Color match with the surrounding tooth structure had been assessed clinically good for both materials until 5-year period, but 6-year evaluations showed significant differences between Equia and Gradia Direct restorations. Five (14.3%) Cl1 and three (13.6%) Cl2 Equia restorations exhibited bravo scores. In contrast, Diem et al. [23] reported steadily increase in color match of the Equia restorations over time (about 25% ‘good’ as baseline to about 80% ‘good’ at 3 years). They attributed this positive change to the improvement in translucency overtime as the cement matures [33].

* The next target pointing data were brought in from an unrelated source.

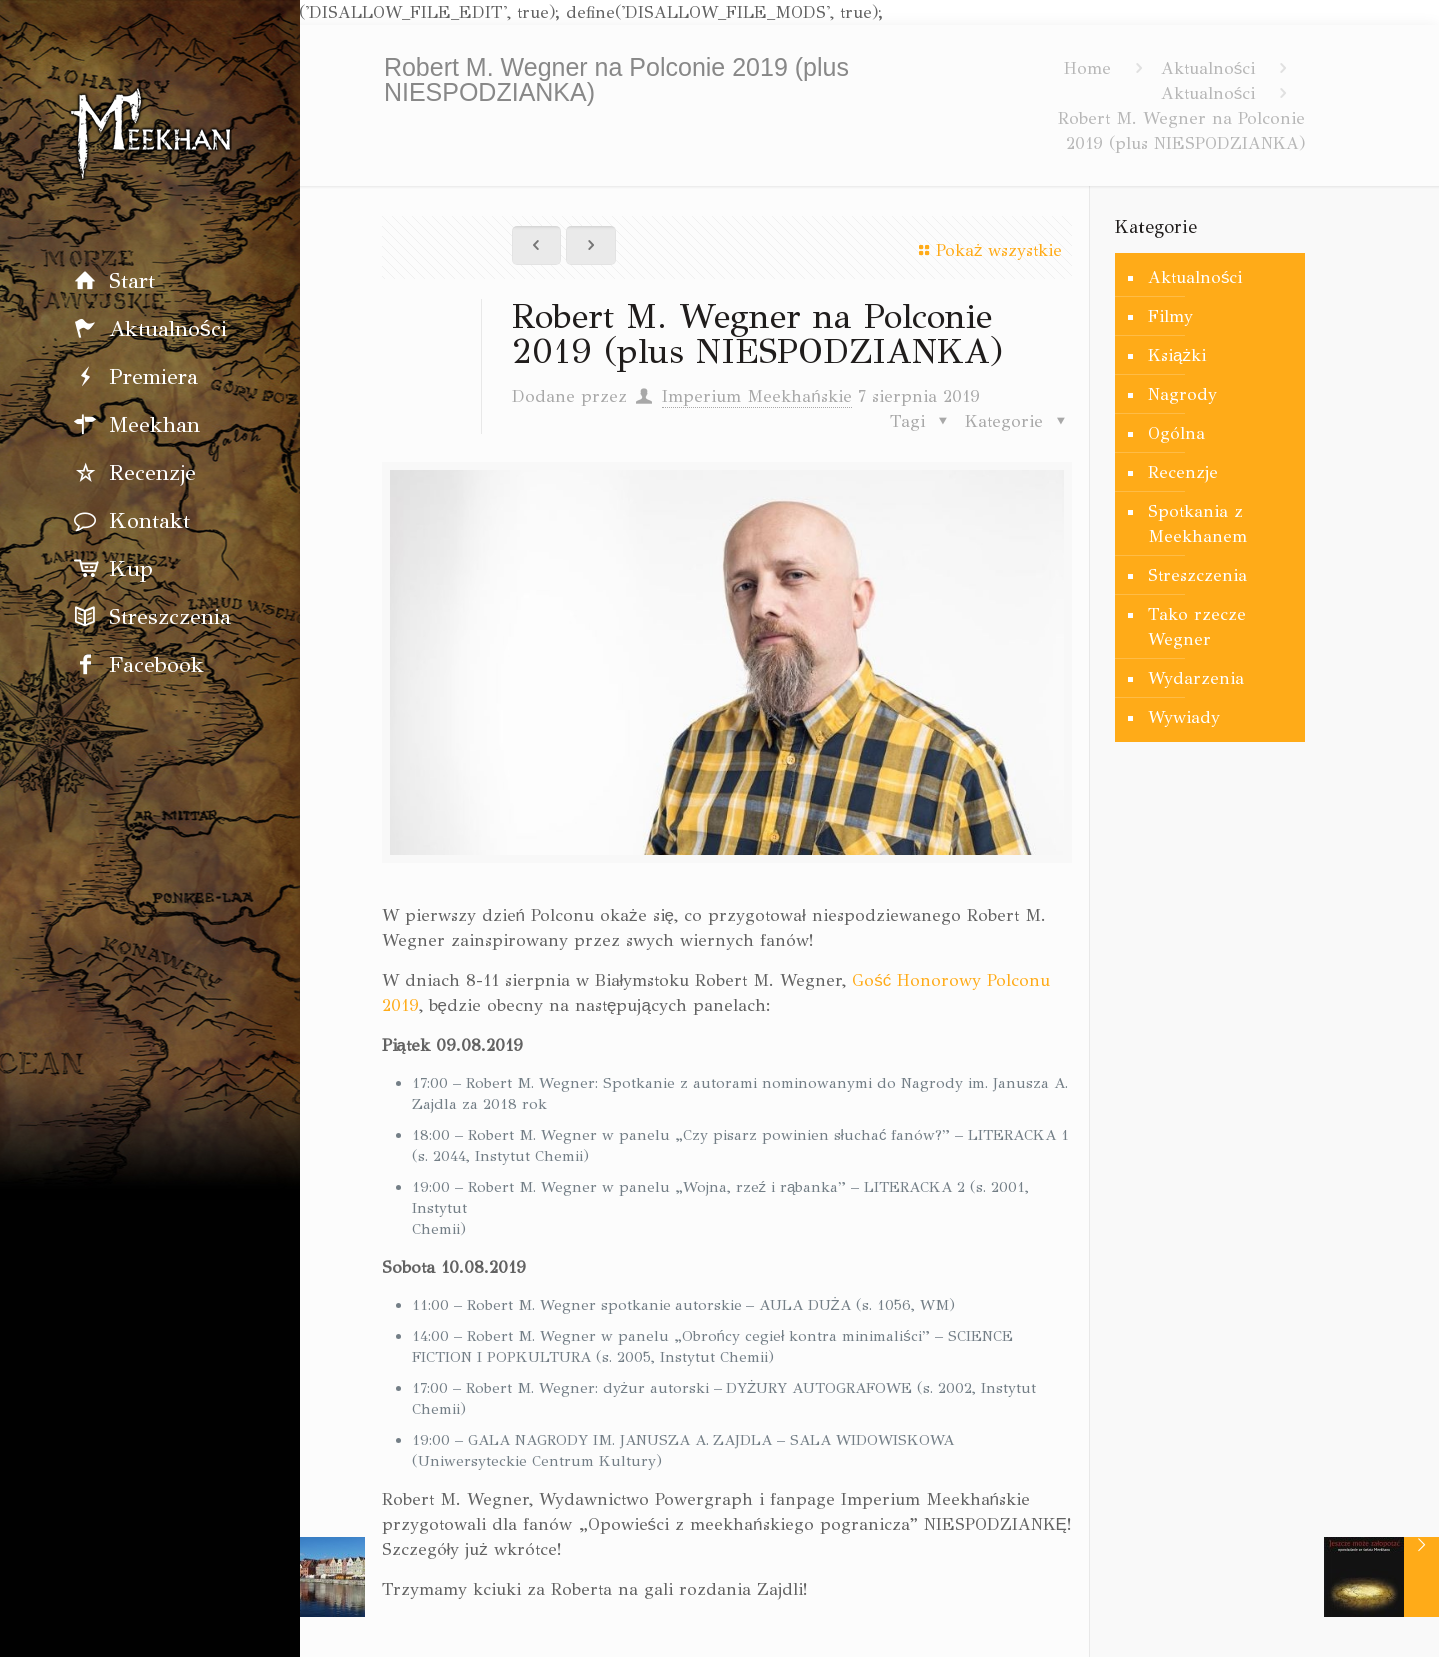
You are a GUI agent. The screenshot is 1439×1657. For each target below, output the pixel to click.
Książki (1177, 355)
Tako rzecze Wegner (1197, 627)
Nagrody (1182, 394)
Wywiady (1184, 717)
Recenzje (1183, 472)
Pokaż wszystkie (987, 250)
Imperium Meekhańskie (756, 396)
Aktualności (1208, 68)
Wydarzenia (1196, 678)
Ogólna (1176, 433)
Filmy (1170, 316)
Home (1087, 68)
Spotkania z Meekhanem (1197, 524)
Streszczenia (1197, 575)
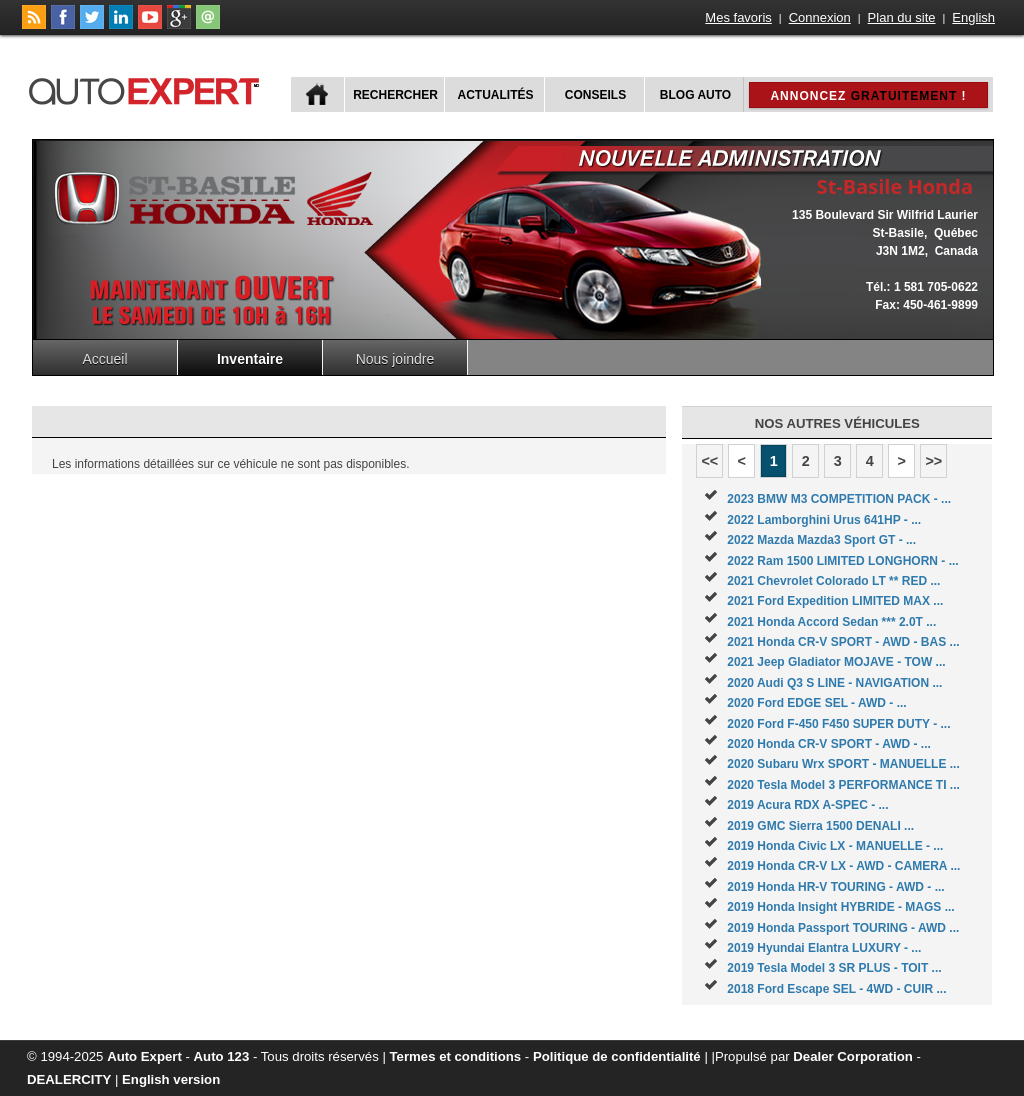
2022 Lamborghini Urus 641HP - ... (824, 520)
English (973, 17)
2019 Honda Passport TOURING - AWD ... (843, 928)
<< (709, 461)
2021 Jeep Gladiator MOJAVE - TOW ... (836, 662)
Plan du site (902, 17)
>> (933, 461)
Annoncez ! (868, 96)
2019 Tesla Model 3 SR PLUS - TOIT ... (834, 968)
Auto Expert (144, 1056)
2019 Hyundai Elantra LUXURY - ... (824, 948)
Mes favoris (738, 17)
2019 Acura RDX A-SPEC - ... (807, 805)
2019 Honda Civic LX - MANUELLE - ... (835, 846)
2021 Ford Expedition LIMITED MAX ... (835, 601)
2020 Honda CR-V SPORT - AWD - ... (829, 744)
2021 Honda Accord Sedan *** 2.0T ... (831, 622)
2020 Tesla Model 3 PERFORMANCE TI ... (843, 785)
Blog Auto (695, 95)
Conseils (595, 95)
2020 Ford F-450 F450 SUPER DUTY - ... (838, 724)
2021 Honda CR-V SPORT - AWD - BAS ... (843, 642)
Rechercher (395, 95)
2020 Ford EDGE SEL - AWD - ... (816, 703)
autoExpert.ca (148, 88)
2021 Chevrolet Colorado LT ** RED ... (833, 581)
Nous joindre (395, 359)
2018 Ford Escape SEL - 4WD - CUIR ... (836, 989)
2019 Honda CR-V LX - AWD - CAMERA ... (843, 866)
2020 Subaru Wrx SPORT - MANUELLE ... (843, 764)
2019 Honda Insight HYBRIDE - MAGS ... (840, 907)
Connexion (820, 17)
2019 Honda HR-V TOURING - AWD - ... (835, 887)
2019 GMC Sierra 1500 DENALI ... (820, 826)
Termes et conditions (456, 1056)
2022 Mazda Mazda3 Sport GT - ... (821, 540)
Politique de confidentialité (617, 1056)
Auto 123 (222, 1056)
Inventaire (250, 359)
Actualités (496, 95)
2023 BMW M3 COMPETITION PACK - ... (839, 499)
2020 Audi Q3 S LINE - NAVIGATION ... (834, 683)
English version (171, 1079)
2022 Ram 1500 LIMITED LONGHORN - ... (842, 561)
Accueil (104, 359)
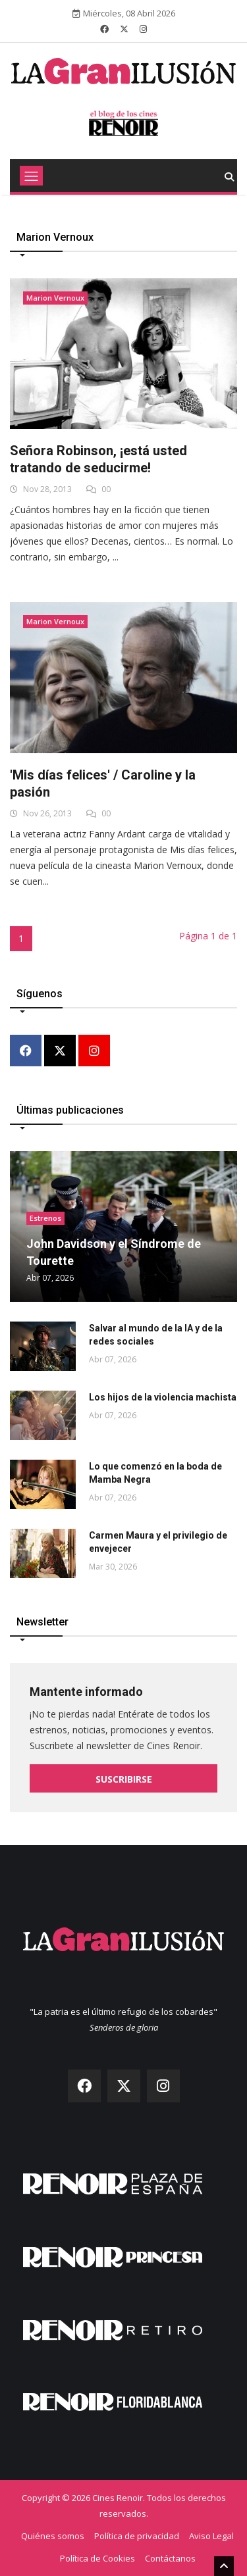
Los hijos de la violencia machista (162, 1397)
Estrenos (45, 1218)
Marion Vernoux (55, 298)
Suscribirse (124, 1779)
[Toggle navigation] (31, 176)
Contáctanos (170, 2558)
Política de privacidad (136, 2536)
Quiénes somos (52, 2536)
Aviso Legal (211, 2536)
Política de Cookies (97, 2558)
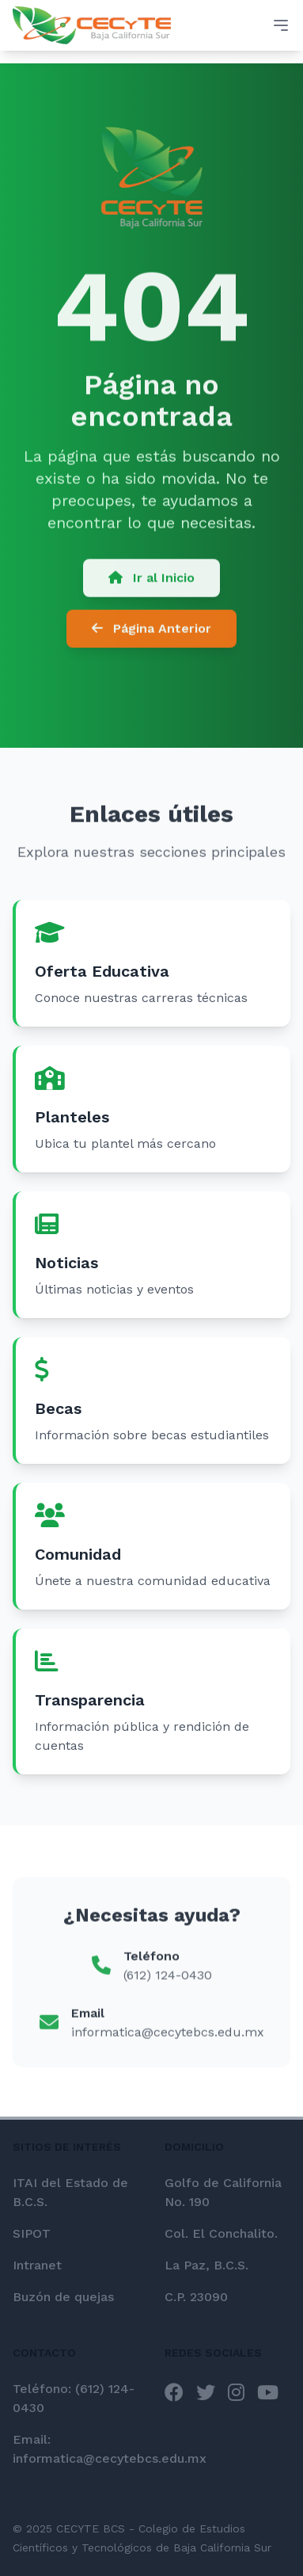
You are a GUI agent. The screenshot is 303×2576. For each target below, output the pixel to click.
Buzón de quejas (63, 2296)
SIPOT (32, 2233)
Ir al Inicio (151, 580)
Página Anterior (151, 630)
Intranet (37, 2265)
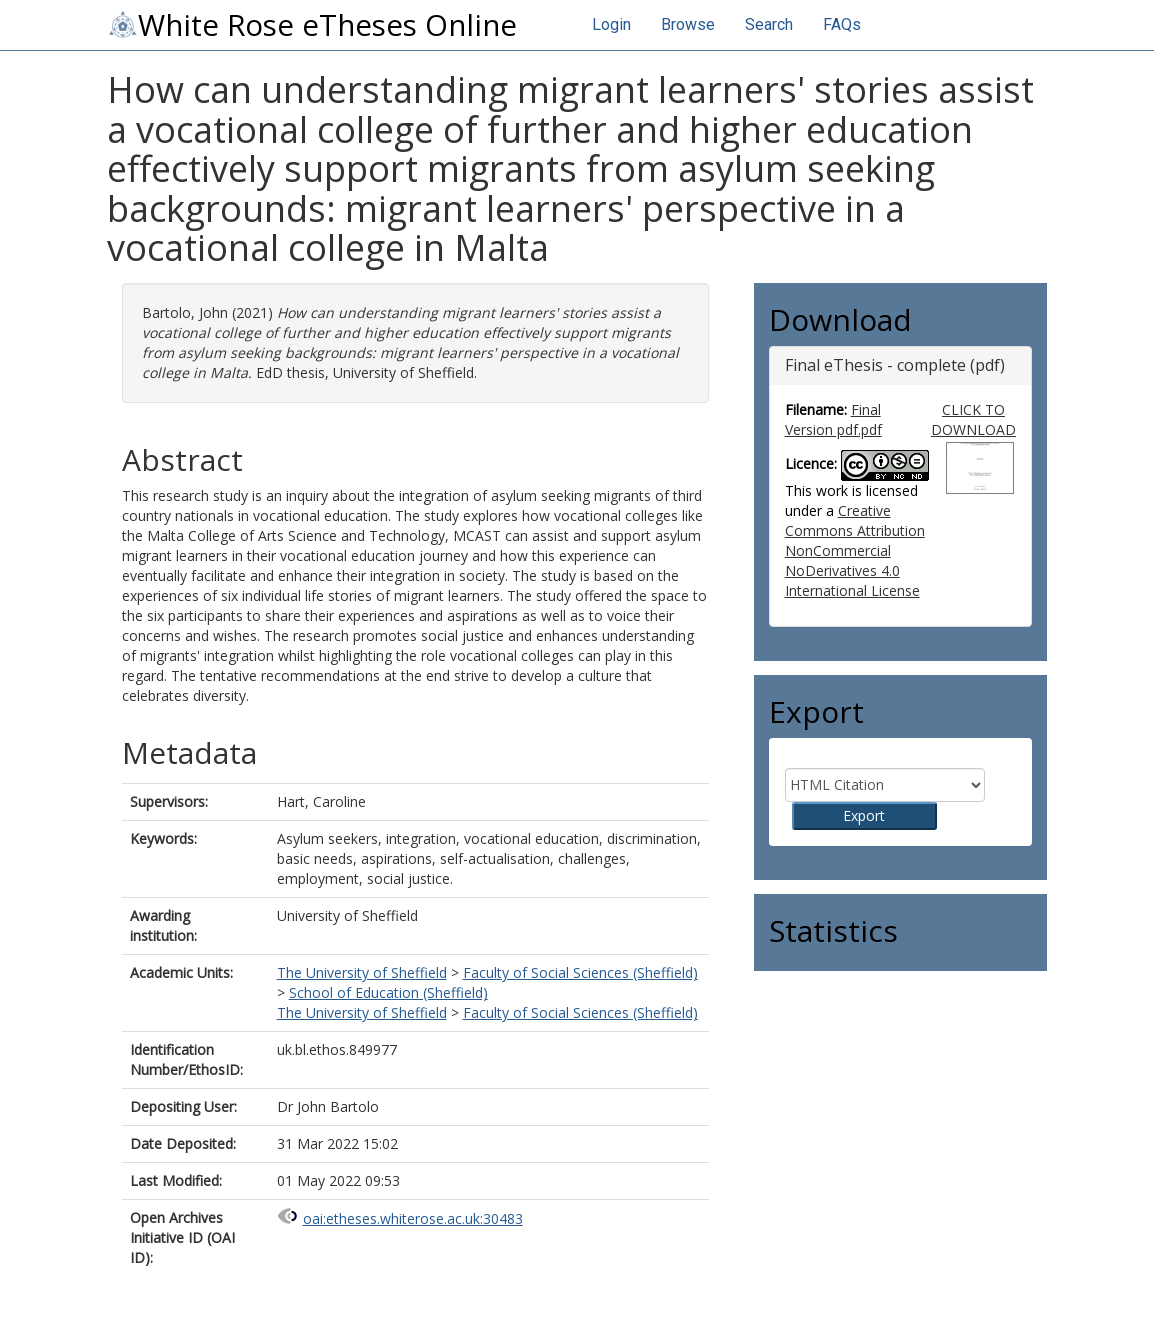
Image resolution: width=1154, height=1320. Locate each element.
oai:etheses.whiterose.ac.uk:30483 (413, 1218)
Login (611, 24)
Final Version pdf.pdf (833, 419)
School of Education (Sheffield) (388, 992)
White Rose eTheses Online (312, 25)
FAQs (842, 24)
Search (769, 24)
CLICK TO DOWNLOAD (973, 419)
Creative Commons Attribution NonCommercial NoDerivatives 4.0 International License (855, 550)
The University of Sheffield (362, 972)
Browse (688, 24)
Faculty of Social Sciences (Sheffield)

Only two Equia restorations were missed at 3 and 4 years. The reason for failures was fracture of the fillings. In general, early failures, which are encountered after weeks or months, must be distinguished from late failures that occur after several years of clinical service. Late failures are predominantly caused by fractures, secondary caries, and wear or deterioration of materials. This result is not worrisome, because all other restorations were classified as clinically acceptable and the overall better behavior of Equia restorations is in accordance with the previous report [24].

SEM evaluations at 6 years still supported the clinical observations. Micrographs of Equia and Gradia Direct restorations showed acceptable occlusal and marginal characteristics.

Equia system in either Cl1 or Cl2 cavities exhibited significantly good outcome over the 6 years. Therefore, the null hypothesis was accepted. However, other further long-term clinical studies are required to confirm the results of this study.

Conclusion

The GIC restorative system and micro hybrid resin composite exhibited similar and clinically successful performance after 6 years. It can be concluded that both restoratives evaluated in this long-term evaluation showed good longevity.